John Kheir knows what it's like to lose a race against time with
oxygen. In October 2006, the pediatric critical care doctor was treating
a 9-month-old
girl admitted to Boston Children's Hospital with viral pneumonia. As
her disease worsened, her lungs hemorrhaged, filling with blood and
blocking her
breathing. Kheir jumped into action, shoving a breathing tube down
her windpipe to help get air to her lungs, performing CPR, and
eventually putting the
baby on a machine that took over for her heart and lungs. But in the
minutes it took to restore the flow of air into the young girl's body,
her brain had
already suffered permanent damage because of the lack of oxygen.

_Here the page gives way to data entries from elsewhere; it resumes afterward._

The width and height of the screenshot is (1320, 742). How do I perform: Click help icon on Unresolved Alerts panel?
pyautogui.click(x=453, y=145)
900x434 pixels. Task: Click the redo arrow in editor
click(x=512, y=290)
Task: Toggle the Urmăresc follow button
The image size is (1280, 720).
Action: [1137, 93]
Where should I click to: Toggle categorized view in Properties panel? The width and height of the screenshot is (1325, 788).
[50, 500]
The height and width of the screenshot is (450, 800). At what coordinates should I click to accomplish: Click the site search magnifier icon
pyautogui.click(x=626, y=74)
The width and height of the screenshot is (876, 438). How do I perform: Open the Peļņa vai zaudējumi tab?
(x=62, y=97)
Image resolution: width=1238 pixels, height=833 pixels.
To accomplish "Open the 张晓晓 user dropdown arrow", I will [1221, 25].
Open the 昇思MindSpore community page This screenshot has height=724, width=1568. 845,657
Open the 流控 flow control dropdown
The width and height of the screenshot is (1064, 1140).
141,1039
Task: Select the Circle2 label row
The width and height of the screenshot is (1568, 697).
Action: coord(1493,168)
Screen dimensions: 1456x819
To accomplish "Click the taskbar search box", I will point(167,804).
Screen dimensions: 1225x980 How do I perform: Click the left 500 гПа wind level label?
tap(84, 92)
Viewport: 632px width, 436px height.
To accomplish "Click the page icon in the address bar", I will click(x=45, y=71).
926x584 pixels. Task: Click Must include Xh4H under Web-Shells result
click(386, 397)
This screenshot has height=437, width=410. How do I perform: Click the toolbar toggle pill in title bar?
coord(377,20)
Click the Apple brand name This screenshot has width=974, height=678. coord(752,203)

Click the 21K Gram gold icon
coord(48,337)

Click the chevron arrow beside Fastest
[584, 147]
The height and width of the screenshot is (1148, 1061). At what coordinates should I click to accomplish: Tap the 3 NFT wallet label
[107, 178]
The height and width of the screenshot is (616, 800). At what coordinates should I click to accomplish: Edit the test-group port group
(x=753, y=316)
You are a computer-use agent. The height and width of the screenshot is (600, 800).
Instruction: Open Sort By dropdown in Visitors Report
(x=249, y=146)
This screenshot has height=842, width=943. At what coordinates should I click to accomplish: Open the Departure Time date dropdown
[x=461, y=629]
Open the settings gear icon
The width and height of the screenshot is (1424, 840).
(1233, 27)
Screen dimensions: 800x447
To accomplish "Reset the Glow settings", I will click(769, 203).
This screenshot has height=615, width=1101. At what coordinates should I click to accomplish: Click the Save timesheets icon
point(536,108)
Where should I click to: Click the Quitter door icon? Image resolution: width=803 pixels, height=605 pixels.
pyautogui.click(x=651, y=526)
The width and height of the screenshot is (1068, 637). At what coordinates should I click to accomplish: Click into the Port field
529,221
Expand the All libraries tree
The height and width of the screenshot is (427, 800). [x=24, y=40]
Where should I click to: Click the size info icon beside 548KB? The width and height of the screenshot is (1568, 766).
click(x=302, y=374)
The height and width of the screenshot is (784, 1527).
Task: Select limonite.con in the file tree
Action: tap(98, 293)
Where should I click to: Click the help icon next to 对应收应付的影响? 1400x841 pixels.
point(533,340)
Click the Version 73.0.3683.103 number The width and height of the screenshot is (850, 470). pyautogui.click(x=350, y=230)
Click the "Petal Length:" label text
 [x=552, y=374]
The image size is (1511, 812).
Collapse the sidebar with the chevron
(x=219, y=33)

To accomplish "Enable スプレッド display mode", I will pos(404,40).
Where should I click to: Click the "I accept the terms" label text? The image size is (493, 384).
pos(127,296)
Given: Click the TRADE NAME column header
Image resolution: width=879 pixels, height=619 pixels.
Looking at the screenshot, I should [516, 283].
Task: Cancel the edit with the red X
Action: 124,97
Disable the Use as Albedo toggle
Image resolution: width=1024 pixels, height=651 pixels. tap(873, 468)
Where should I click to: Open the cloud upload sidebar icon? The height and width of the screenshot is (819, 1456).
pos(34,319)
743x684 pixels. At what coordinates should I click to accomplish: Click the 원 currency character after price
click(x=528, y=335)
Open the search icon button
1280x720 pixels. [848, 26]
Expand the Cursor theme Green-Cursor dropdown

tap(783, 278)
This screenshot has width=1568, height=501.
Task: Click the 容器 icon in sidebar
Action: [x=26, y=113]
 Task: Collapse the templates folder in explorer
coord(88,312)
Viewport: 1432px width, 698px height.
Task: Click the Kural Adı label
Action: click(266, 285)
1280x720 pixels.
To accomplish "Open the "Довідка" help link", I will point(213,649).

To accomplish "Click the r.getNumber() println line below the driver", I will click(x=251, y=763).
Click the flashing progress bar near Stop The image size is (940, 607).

She
died a few days later.
Devastated, Kheir began looking for better ways to get oxygen into the
body. Now, he's found one. In a new study, published online today inScience Translational Medicine, he and colleagues report the development of microparticles filled with oxygen gas that can be injected directly into the bloodstream. The
particles quickly dissolve, releasing the gas and keeping organs, such as the brain, from suffocating.
"This is a potential breakthrough," says cardiac intensive care
doctor Peter Laussen of Boston Children's Hospital, who was not involved
in the work. "You
can apply this across healthcare, from the battlefield to the
emergency room, intensive care unit, or operating room."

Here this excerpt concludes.